Quote every line of the material below verbatim.

- _Records to process_:

## Start

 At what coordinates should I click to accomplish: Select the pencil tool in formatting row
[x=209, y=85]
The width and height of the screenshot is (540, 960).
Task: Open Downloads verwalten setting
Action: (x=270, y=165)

## End

- _Reply_:
 At what coordinates should I click to accomplish: Select the pencil tool in formatting row
[x=209, y=85]
The width and height of the screenshot is (540, 960).
Task: Open Downloads verwalten setting
Action: (x=270, y=165)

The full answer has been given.